Start of PROVIDED DATA

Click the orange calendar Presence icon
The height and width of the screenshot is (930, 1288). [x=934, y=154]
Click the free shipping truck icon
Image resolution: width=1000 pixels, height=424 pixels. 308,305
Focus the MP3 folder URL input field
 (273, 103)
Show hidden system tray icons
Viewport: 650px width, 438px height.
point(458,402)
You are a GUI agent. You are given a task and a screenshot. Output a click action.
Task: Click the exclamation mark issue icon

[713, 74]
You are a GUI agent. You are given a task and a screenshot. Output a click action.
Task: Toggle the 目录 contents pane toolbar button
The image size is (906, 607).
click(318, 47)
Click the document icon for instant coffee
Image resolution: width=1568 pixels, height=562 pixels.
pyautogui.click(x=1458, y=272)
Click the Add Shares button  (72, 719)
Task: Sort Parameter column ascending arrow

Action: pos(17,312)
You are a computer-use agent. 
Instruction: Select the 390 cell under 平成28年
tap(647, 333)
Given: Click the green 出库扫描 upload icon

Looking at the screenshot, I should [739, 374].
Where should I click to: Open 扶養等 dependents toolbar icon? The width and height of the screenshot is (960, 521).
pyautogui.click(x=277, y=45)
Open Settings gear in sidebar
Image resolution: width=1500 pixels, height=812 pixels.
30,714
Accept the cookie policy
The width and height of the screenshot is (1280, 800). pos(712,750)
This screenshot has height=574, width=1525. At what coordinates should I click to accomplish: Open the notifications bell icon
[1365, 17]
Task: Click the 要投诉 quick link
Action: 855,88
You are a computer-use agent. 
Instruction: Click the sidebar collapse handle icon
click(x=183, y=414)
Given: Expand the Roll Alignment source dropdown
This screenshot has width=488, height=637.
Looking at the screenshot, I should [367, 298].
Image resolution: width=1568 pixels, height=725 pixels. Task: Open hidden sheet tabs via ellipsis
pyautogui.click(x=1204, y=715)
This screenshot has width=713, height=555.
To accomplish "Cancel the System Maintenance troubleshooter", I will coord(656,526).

End of PROVIDED DATA

Please write out, word for word, the lines of the entries that start with the line containing "Image resolution: width=1568 pixels, height=725" and go on through the end of the entries.

Image resolution: width=1568 pixels, height=725 pixels. Task: Open hidden sheet tabs via ellipsis
pyautogui.click(x=1204, y=715)
This screenshot has width=713, height=555.
To accomplish "Cancel the System Maintenance troubleshooter", I will coord(656,526).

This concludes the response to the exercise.